■ **Data extracts**
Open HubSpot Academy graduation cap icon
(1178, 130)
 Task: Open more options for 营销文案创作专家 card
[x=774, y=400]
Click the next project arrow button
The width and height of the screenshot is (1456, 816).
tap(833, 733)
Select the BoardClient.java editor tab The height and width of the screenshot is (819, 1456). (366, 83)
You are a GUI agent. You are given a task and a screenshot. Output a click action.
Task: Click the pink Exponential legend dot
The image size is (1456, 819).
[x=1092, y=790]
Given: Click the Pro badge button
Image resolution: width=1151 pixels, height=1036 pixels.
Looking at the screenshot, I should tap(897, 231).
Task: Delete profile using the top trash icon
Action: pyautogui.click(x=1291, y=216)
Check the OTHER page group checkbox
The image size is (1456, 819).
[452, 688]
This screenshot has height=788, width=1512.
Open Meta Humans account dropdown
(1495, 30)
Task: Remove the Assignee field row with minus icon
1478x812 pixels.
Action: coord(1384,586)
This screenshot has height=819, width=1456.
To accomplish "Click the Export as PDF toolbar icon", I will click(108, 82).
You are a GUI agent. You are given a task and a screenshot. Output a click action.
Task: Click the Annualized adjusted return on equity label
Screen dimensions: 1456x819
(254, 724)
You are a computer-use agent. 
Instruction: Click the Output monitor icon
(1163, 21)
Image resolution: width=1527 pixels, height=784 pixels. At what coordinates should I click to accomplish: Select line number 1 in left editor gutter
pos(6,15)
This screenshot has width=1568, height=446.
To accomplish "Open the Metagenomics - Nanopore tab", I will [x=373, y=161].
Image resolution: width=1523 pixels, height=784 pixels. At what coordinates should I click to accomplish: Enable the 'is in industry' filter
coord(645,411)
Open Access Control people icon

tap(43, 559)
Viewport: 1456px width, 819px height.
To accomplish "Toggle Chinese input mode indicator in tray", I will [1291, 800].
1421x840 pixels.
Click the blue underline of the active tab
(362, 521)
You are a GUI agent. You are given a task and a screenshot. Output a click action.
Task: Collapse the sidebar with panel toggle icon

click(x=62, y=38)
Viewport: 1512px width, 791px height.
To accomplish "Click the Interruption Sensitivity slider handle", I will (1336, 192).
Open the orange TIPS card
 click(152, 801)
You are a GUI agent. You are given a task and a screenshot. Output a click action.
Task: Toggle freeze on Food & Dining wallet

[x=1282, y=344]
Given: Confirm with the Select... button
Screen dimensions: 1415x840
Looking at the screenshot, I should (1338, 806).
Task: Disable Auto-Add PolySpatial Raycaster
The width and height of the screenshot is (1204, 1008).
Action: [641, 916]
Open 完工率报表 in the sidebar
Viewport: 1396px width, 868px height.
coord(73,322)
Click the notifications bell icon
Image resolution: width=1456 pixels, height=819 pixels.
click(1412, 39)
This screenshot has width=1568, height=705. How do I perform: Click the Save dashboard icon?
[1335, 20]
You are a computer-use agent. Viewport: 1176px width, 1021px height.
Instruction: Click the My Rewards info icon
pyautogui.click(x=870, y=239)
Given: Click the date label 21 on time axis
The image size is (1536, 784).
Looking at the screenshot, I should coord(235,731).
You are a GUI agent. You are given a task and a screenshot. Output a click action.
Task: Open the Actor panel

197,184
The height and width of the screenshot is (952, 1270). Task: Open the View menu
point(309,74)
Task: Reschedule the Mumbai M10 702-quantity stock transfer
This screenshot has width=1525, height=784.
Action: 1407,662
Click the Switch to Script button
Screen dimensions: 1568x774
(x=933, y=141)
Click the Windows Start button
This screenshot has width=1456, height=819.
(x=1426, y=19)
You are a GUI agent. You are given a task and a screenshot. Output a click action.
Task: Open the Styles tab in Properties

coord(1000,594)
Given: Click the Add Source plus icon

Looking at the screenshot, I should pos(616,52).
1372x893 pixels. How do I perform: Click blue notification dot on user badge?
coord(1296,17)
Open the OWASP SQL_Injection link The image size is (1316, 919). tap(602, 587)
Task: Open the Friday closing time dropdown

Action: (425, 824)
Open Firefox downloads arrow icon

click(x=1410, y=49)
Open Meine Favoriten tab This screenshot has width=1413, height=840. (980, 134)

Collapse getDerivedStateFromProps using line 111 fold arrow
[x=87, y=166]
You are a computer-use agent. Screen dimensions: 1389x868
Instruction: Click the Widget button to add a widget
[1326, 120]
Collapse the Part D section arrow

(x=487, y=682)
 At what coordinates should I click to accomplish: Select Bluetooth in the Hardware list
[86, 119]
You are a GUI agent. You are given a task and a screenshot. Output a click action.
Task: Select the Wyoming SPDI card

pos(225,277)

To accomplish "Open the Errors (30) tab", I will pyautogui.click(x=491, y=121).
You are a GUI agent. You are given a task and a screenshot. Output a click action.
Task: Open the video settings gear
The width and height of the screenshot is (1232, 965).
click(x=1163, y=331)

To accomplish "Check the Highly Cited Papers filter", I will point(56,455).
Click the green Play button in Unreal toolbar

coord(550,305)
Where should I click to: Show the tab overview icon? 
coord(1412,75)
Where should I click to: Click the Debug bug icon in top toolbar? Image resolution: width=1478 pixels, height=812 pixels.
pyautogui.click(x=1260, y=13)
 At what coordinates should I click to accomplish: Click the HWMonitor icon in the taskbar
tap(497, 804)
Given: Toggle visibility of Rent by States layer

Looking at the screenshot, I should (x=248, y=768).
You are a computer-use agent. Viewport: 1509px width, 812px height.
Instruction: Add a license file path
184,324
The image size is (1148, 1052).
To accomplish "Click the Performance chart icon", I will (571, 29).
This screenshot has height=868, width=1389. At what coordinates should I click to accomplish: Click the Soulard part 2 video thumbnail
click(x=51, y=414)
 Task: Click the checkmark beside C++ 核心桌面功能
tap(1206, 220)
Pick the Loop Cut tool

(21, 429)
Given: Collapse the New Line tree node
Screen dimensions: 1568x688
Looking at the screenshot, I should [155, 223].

■ **Exercise prompt**
Lines that contain "label" are the result; find them in the entries above and copy each one.

■ **Your response**
Task: Click the Annualized adjusted return on equity label
Given: Click the date label 21 on time axis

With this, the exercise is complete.